Las compañías aéreas están sometidas a un continúo proceso de transformación tecnológica, mejorando su eficiencia y la seguridad de sus operaciones. Ejemplo: evolución de las cabinas de vuelo y sus sistemas.

Cockpit A-350 (2020s)

Cockpit DC-9 (1980s)

Docs. Papel
(Clásico)

Docs. Tablet
(Inicio del cambio)

Docs.
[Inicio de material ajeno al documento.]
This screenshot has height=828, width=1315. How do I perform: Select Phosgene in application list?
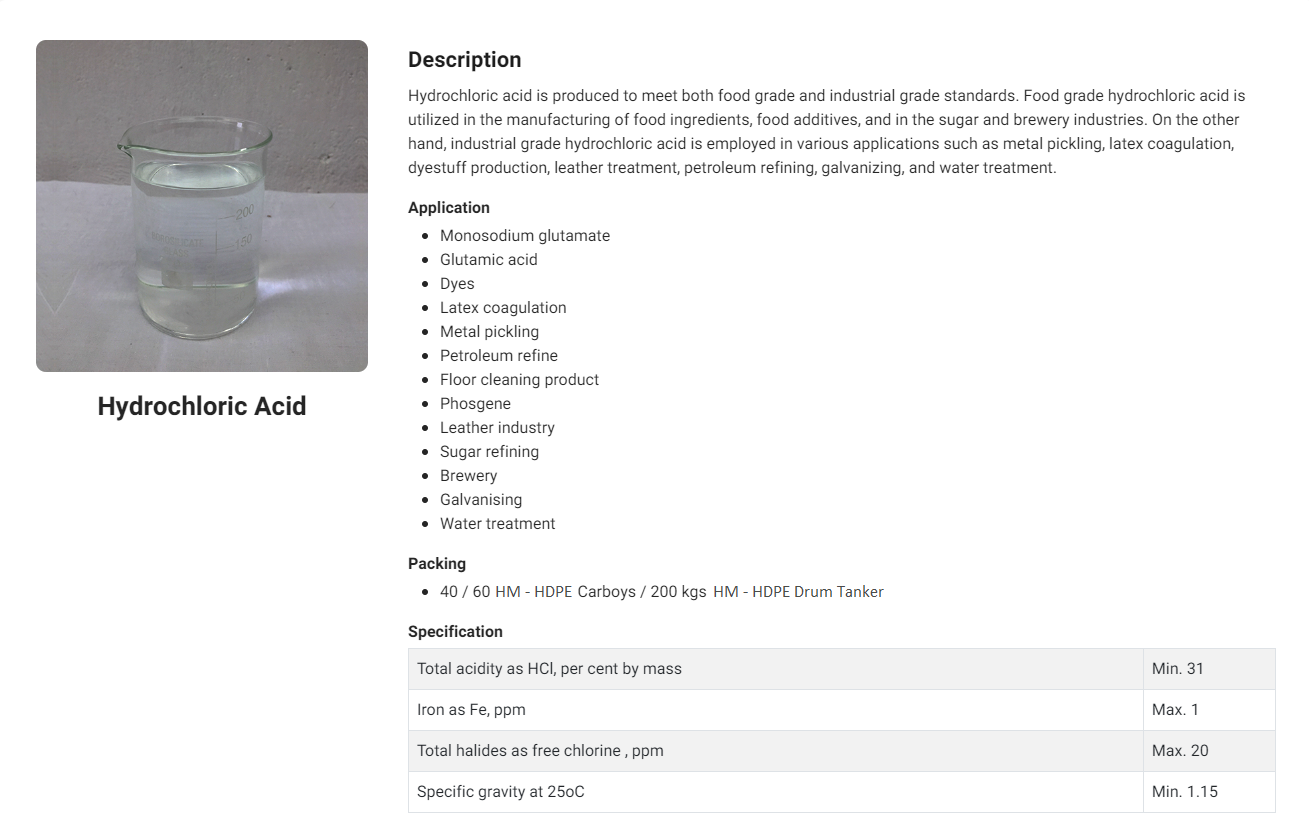point(475,404)
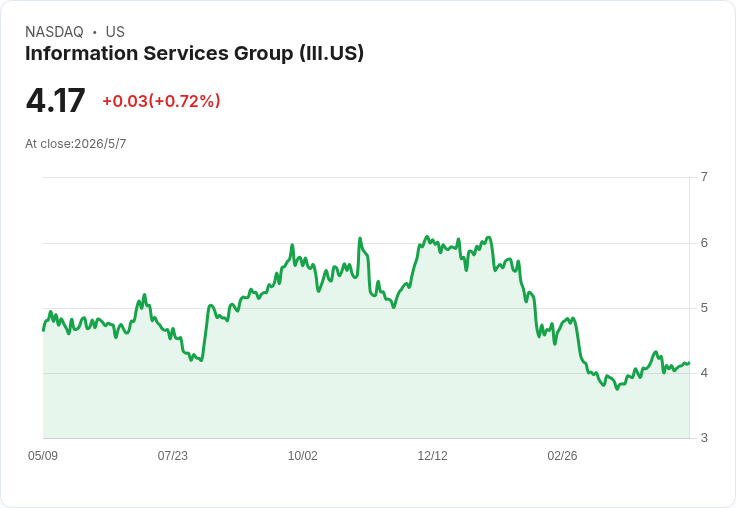Click the 3 price axis label
Viewport: 736px width, 508px height.
[704, 438]
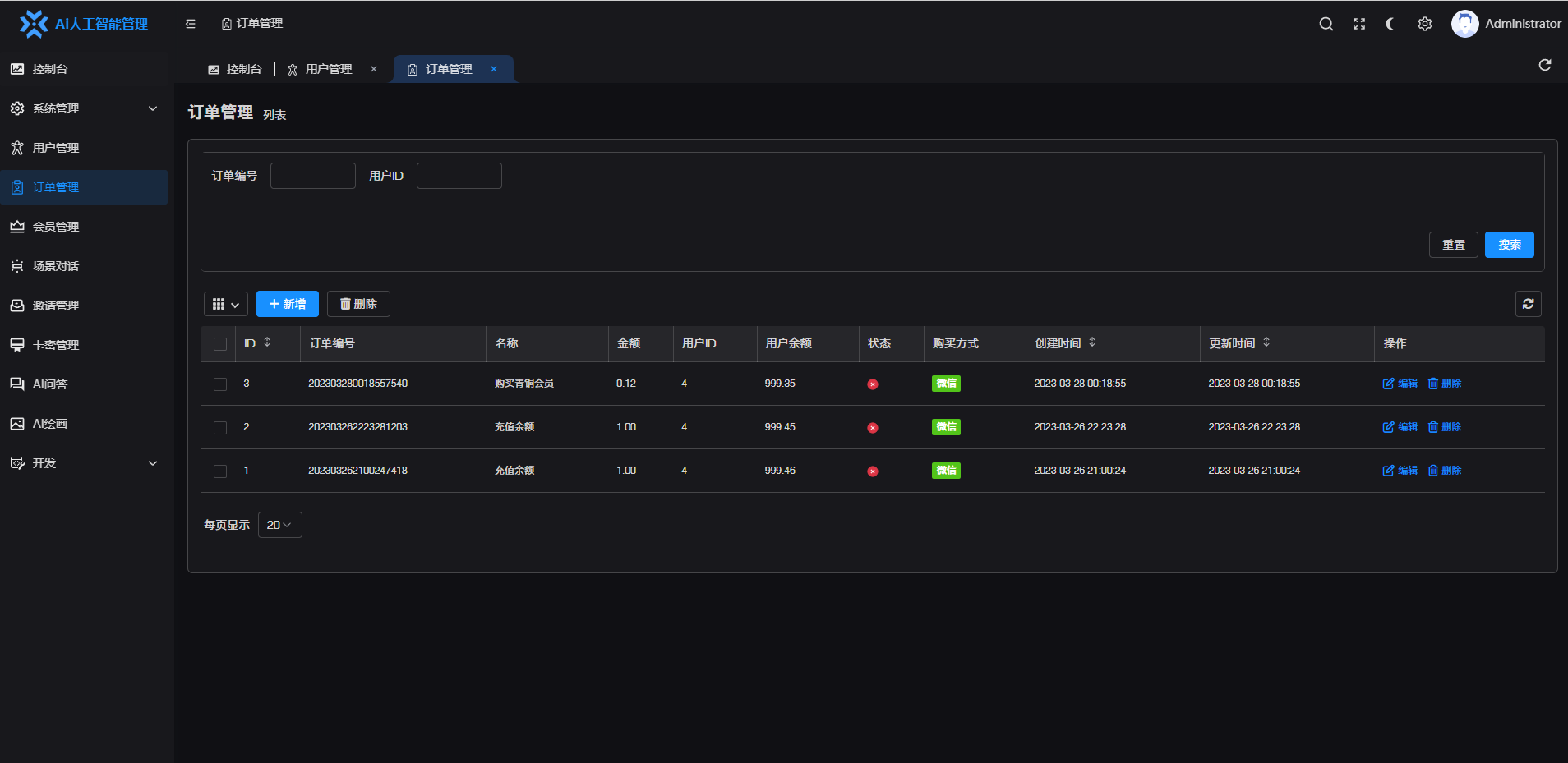Refresh the order table with the sync icon
The width and height of the screenshot is (1568, 763).
[x=1528, y=304]
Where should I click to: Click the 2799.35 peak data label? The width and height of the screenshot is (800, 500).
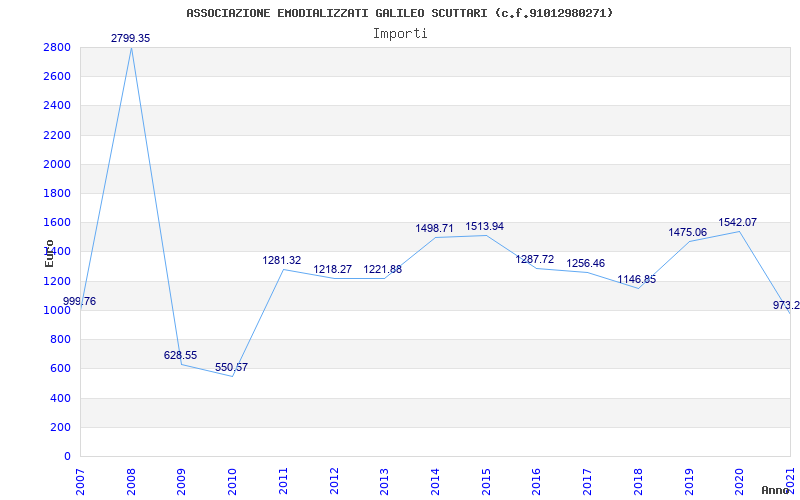130,38
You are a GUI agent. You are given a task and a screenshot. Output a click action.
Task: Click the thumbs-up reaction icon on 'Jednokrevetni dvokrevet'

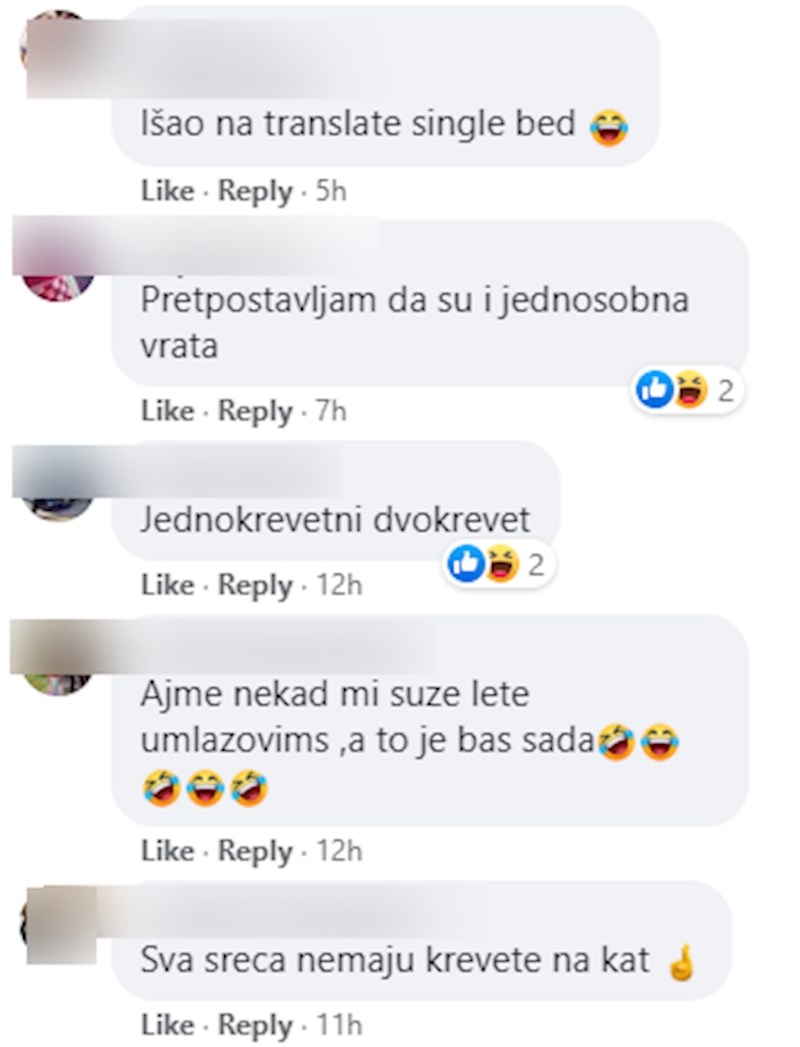(x=466, y=564)
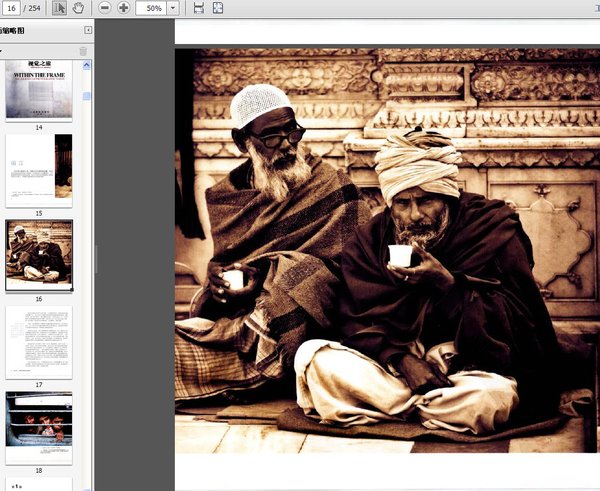This screenshot has width=600, height=491.
Task: Click the trash icon in thumbnails panel
Action: tap(83, 50)
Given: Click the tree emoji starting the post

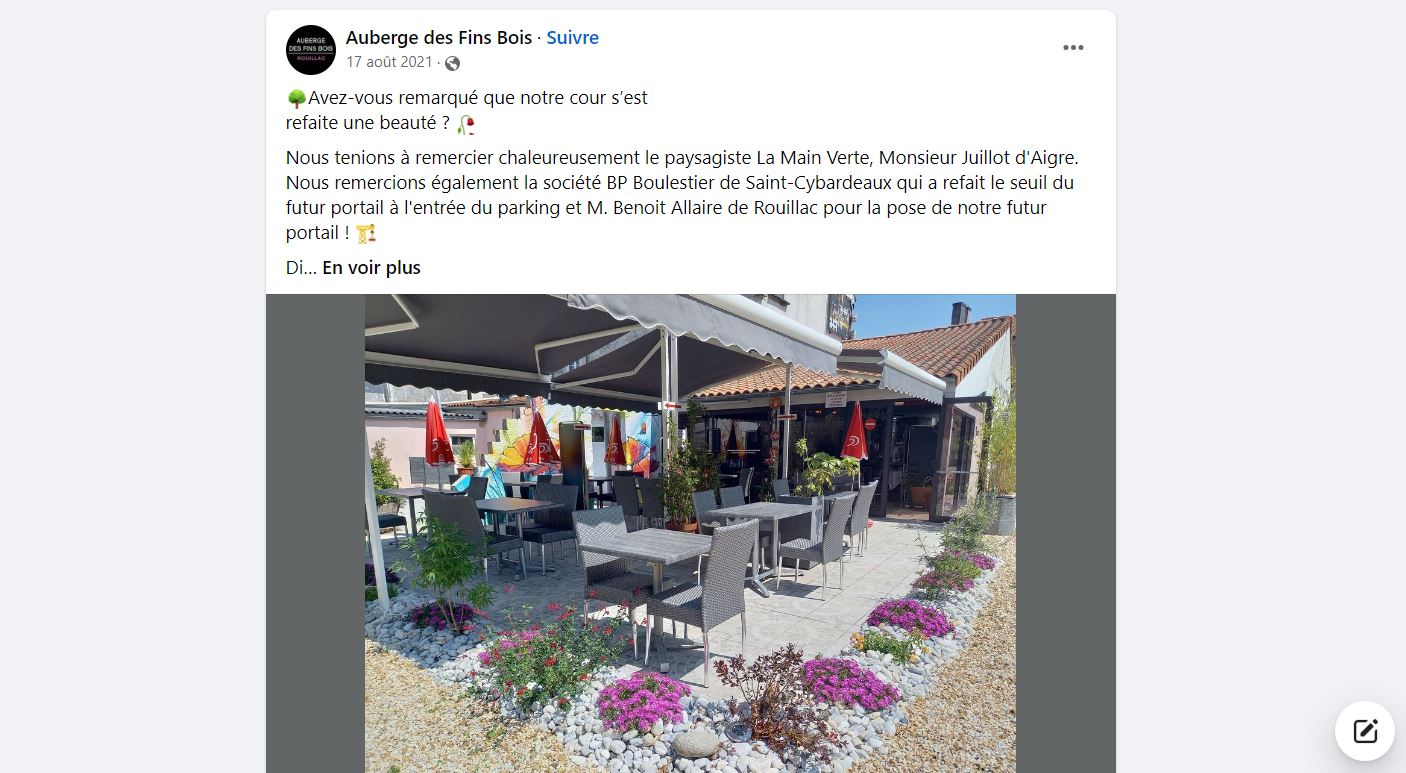Looking at the screenshot, I should (x=296, y=98).
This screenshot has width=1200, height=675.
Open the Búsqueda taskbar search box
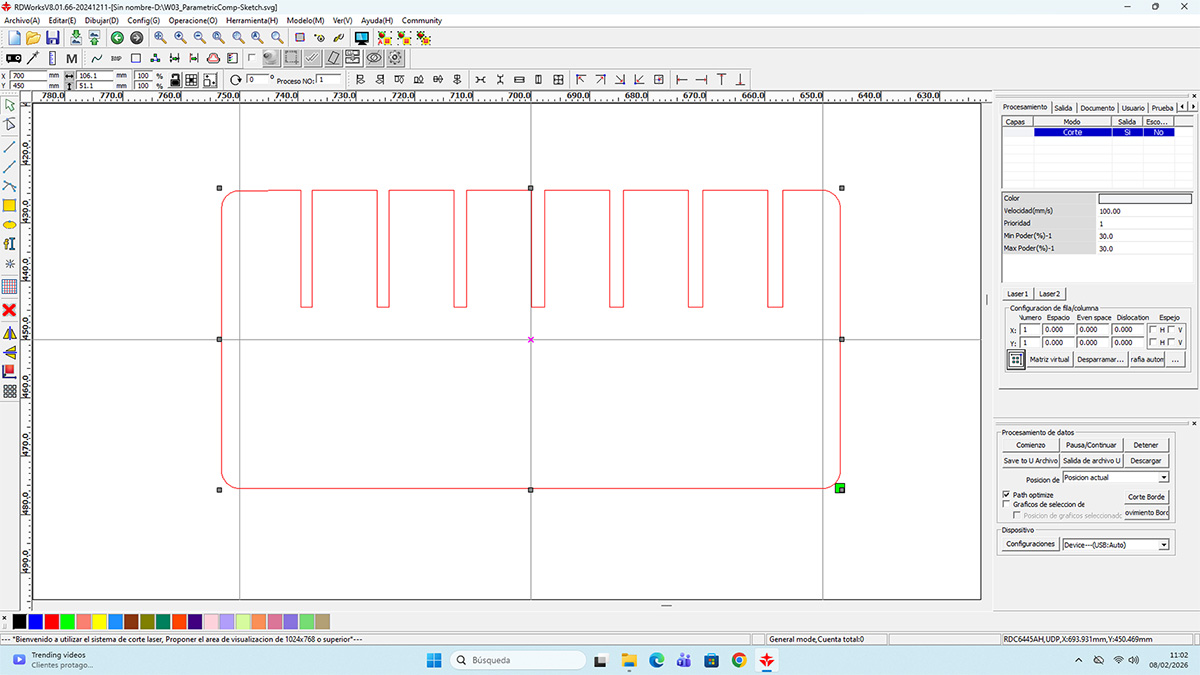point(517,660)
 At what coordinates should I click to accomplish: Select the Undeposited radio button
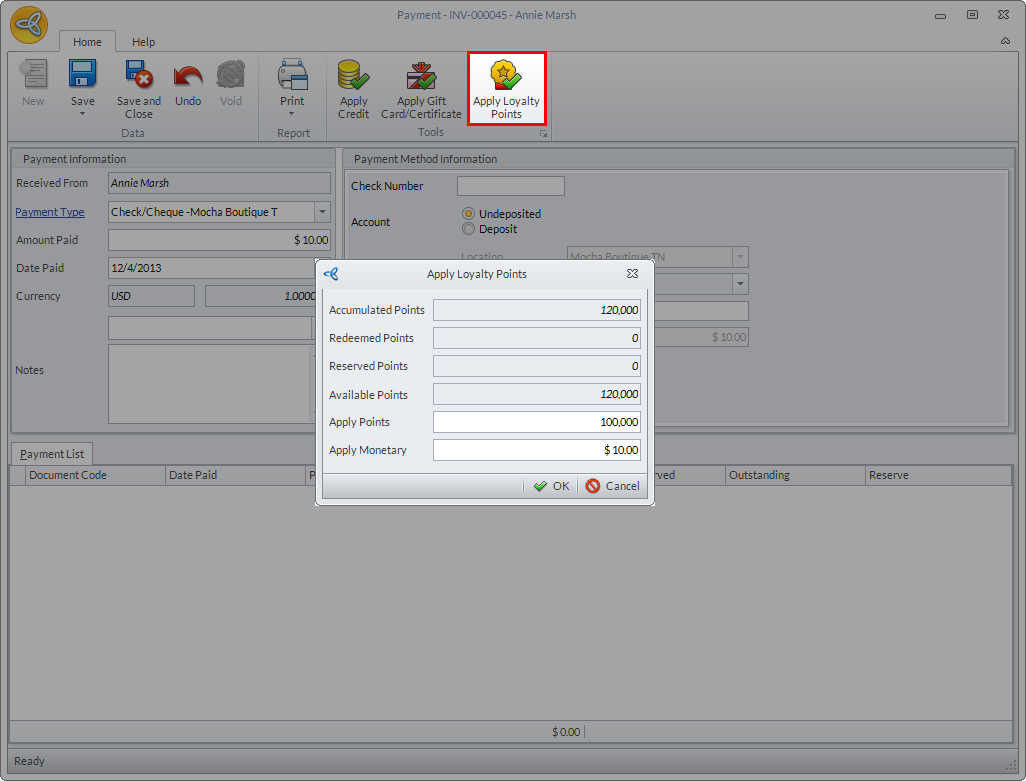[x=468, y=214]
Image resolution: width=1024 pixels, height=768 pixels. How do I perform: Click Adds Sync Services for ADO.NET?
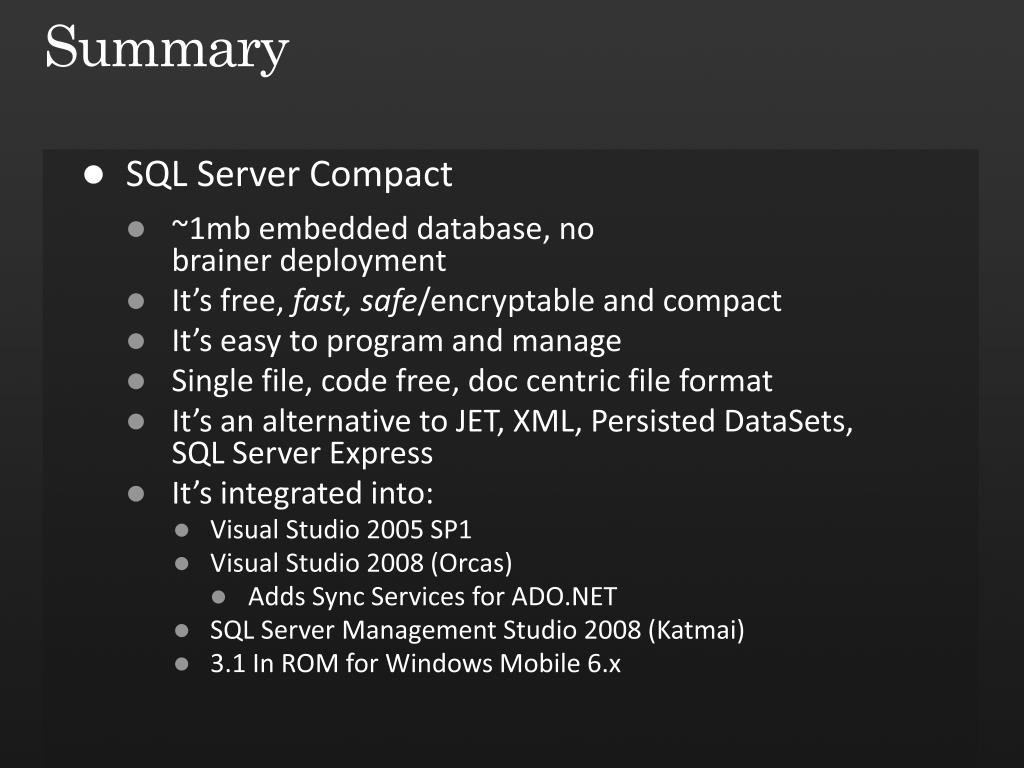click(432, 596)
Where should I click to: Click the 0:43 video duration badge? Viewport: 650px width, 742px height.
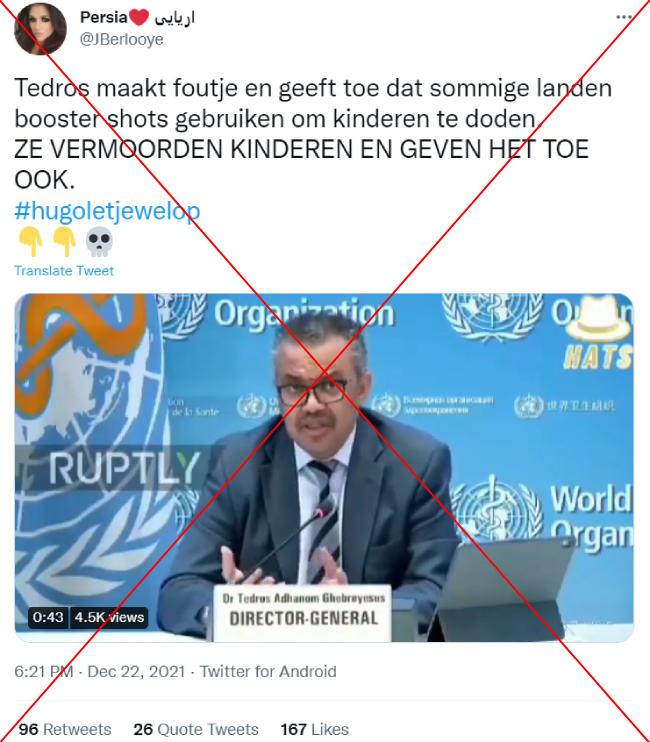tap(48, 617)
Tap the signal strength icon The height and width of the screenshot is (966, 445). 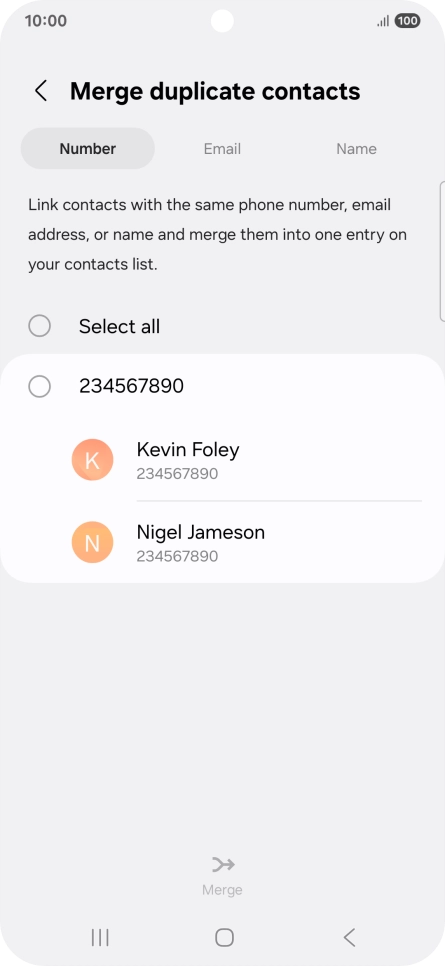(383, 22)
Integrado en cockpit (Última generación)
Debido al enorme volumen de datos a gestionar, las ventajas ofrecidas por las nuevas aplicaciones y sistemas residen en la reducción del número de procesos a realizar, la automatización de tareas y la sencillez en la obtención de resultados altamente fiables, mejorando la eficiencia global de todos los equipos implicados, menores costes de operación y contribuyendo a la reducción de emisiones, consecuencia de menores pesos y planes de vuelo mejor adaptados.
Esta transformación debe planificarse bajo un proceso de “gestión del cambio” con tareas a realizar minuciosamente detalladas, plazos de ejecución y responsables de las mismas. No podemos perder el foco sobre el principal objetivo de la operación en una compañía aérea, “seguridad/safety”, ya que el proceso de transformación es, en sí mismo, un factor de riesgo que exige un análisis previo y una vigilancia exhaustiva.
Tres aspectos importantes que considerar: “Formación”; debe dotarse al personal involucrado de la formación y el periodo de adaptación necesarios. “Fiabilidad”; el entorno “operaciones” de una compañía aérea exige plenas garantías de que el nuevo sistema es totalmente fiable y robusto. Requiere, necesariamente, la planificación de un periodo de operación simultánea y análisis de datos antes de su implementación final. “Conectividad”; debido a que la operación de una compañía aérea implica una gran deslocalización, el mayor beneficio se obtiene dotando de conectividad total a todos los equipos implicados.